**WORK TO BE COMPLETED**
Filter these entries down to the lines that hold the word "arrow", and show each of them.

**SOURCE MATERIAL**
═══

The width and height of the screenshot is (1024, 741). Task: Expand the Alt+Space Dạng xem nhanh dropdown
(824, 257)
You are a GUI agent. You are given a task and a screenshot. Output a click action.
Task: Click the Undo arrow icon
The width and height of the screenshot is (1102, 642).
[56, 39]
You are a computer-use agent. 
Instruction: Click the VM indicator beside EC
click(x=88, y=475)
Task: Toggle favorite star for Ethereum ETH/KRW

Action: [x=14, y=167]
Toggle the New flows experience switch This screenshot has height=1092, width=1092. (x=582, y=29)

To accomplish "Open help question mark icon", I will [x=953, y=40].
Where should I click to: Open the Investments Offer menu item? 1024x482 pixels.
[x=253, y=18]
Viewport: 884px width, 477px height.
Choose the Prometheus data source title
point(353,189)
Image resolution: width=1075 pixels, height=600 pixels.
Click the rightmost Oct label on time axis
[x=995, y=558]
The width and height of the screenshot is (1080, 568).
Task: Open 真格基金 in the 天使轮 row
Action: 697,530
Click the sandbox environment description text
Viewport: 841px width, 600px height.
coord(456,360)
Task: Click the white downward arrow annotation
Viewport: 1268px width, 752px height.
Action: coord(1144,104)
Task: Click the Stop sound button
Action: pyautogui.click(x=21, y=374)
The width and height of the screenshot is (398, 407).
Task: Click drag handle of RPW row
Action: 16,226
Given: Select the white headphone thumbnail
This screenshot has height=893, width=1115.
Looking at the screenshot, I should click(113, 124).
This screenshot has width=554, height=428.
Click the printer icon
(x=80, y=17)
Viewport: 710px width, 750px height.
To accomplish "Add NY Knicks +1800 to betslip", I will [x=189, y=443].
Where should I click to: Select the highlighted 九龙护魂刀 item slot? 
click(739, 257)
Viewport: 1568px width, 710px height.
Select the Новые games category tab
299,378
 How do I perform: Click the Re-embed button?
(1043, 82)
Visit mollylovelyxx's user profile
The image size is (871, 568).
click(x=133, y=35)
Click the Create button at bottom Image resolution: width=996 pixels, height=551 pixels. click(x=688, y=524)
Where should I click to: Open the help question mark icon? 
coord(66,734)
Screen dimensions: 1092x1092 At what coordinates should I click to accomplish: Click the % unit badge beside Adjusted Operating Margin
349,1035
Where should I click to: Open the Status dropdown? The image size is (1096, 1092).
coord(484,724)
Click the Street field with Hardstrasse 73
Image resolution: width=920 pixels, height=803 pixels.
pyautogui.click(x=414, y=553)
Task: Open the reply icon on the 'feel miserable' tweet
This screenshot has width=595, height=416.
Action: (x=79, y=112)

═══

**ANSWER SPACE**
Task: Click the Undo arrow icon
Task: Click the white downward arrow annotation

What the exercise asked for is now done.